There were baby wipes, tissues, hand sanitizer, two switchblades, lube, and pen and paper in the glovebox only because Mello was organised and cleanly. Matt hadn't even thought about it. He passed Mello a wad of tissues a bit sheepishly.

They'd pulled onto the side of the road over the bridge while Matt was still trying to see if he could make his nose touch Mello's stomach without suffocating. The river slid behind farmhouses and through empty fields before disappearing into a forest that thickened on a hill in the distance. It seemed a conspicuous place to dump a body, even if it was just an animal.

'Do you think it washed up here?' Matt asked as they were descending the bank under the bridge. He lent on Mello's shoulder to jump down a cinderblock onto a patch of grass and wildflowers. He was starting to understand why Mello was wearing thick tan military boots and jeans – he'd anticipated this. Matt never anticipated nature walks, being adverse to most natural things, so he'd worn converse and was already suffering from wet socks.

Mello shielded his eyes and looked off into the horizon at the blush of treetops. 'You think they're dumping in the woods upriver? I agree.'

'If you say we should take a hike up there...'

'There's no road. It's farmland and trails.'

Matt groaned. 'I already stepped in the water.'

'Someone's precious.' Mello sniggered meanly.

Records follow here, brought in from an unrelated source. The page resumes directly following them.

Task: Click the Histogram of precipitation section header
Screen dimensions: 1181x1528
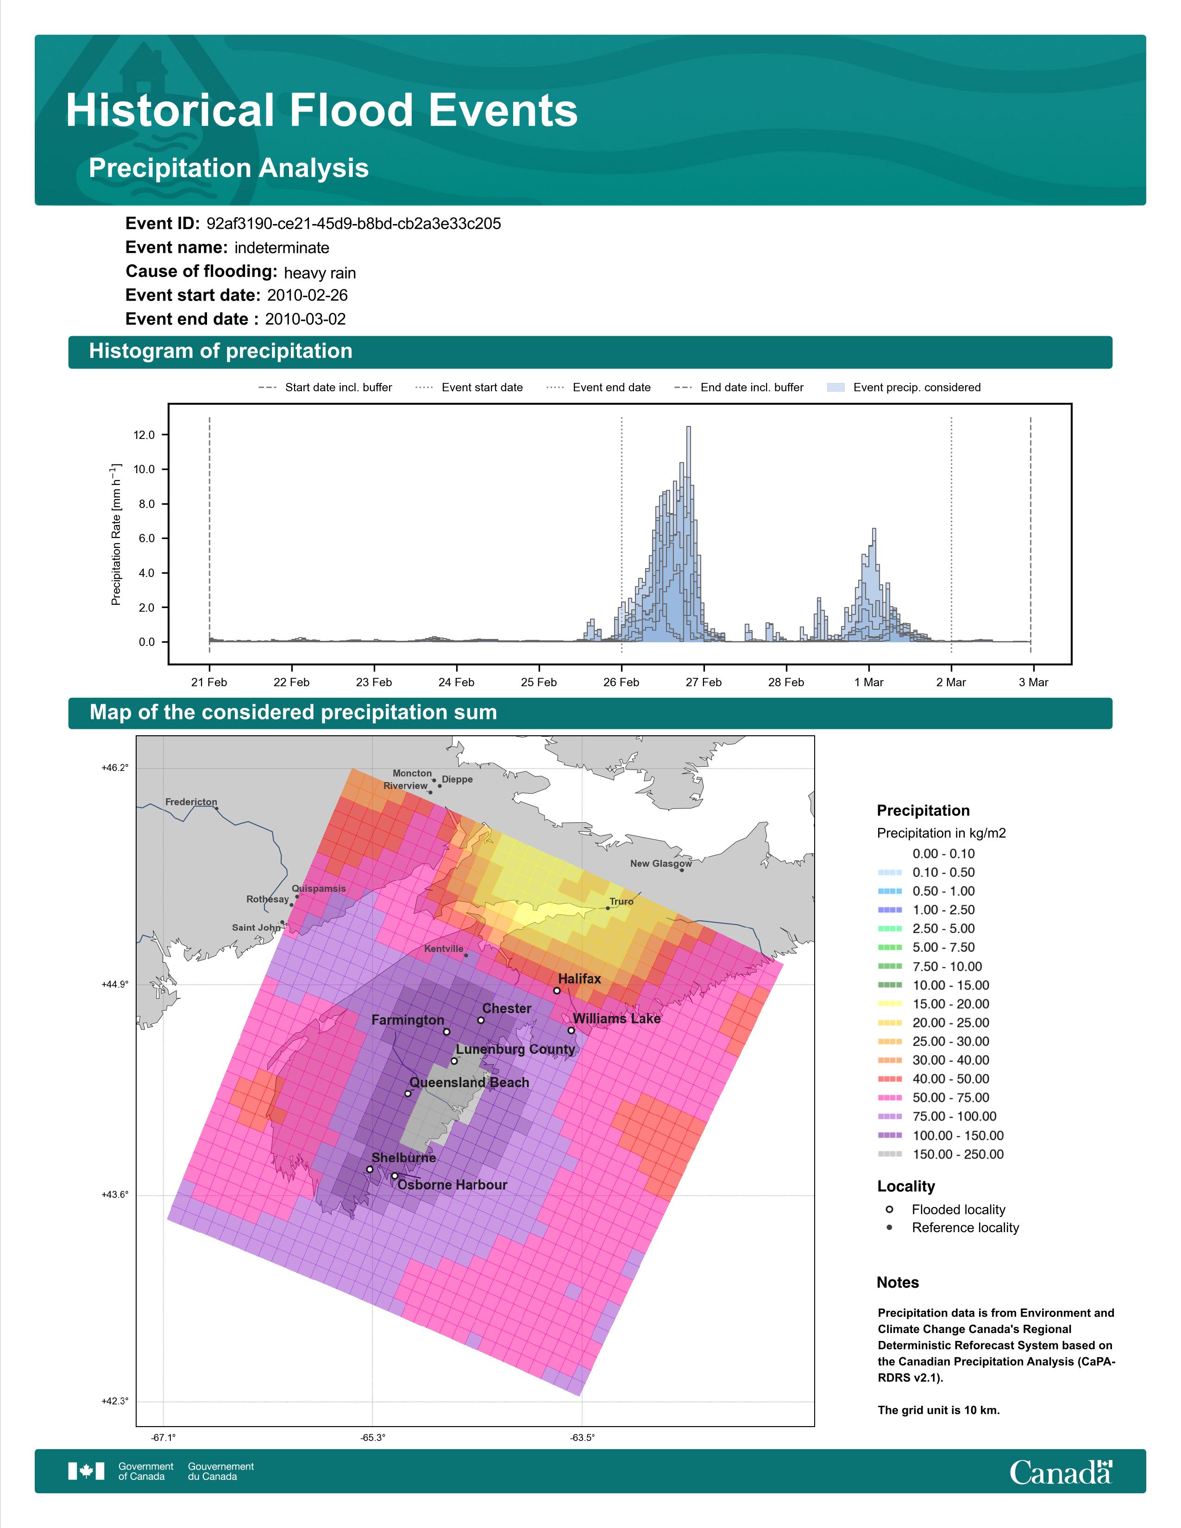Action: (590, 351)
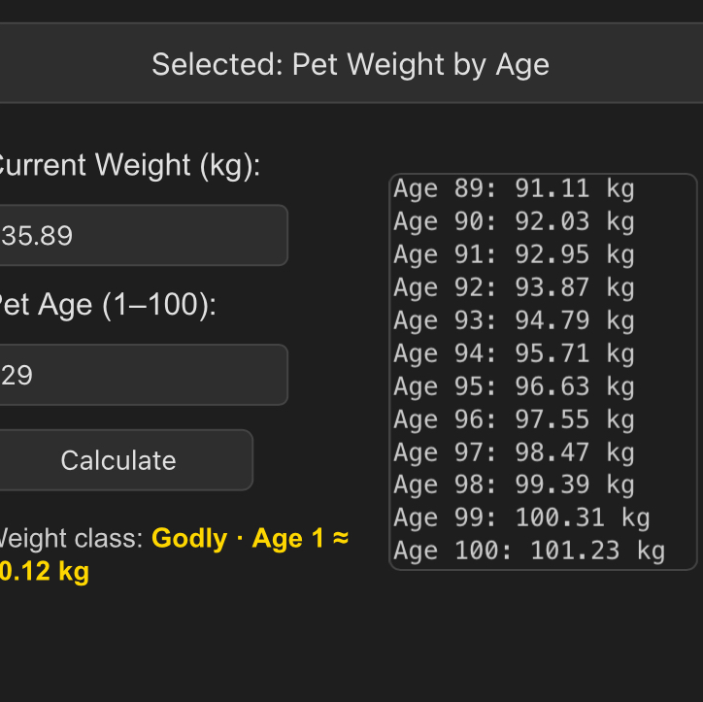Pick the Age 94: 95.71 kg entry
This screenshot has width=703, height=702.
pyautogui.click(x=514, y=353)
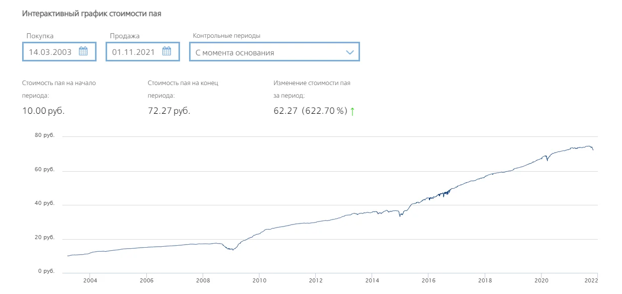Click the chart heading "Интерактивный график стоимости пая"
Viewport: 622px width, 294px height.
tap(92, 14)
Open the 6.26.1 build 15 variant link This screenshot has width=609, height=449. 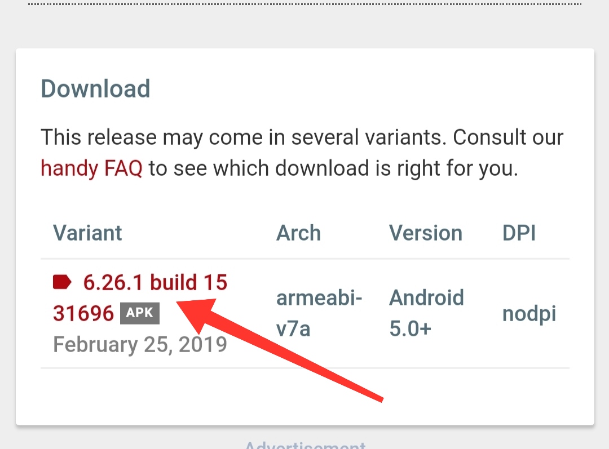155,283
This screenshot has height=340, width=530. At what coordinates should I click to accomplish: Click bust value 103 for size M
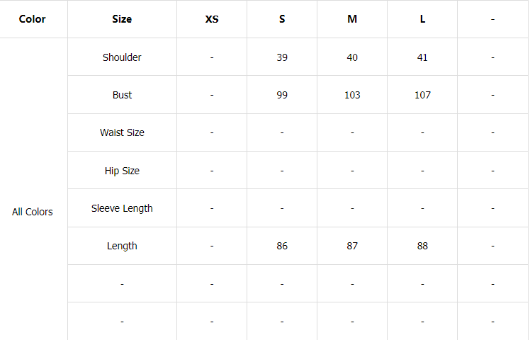(352, 95)
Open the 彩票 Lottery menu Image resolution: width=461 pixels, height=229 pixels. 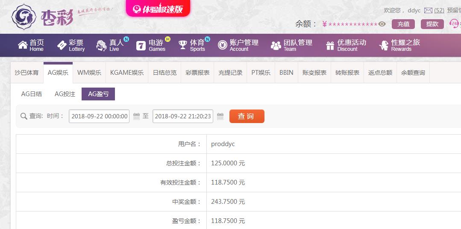point(71,45)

'Rich coming from you.' Matt muttered.

'Caring about your appearance and being a little bitch who's scared of water are two vastly different things.'

'Well, nature sucks.' Matt argued. 'Can't we come back when the bugs are gone?' As soon as he'd rolled the damp cuffs of his jeans up, Bremsen the size of elephants had started trying to land on Matt's exposed calves.

'No. We'll go to the casino then.' Mello led the way down the stream.

It took nearly half an hour to reach the treeline, and from there they could have taken any of 6 paths branching into the heart of the wilderness.

'We'll split up.' Mello said, pointing down the leftmost path. 'Start that way, I'll start far right.'

Matt crossed his arms. 'Fuck no.'

'Matt. We are on a time limit.'

'You're not ditching me in the woods. Fuck. No.'

'I'm not ditchin' you! We're splittin' up!'

'No. Fuck no.'

Mello sighed, exasperated, grabbed Matt's arm, and pulled him along after him. 'You have a complex,' he hissed, 'or somethin'.'

'If I did, who's fault would it be?' Matt snapped back.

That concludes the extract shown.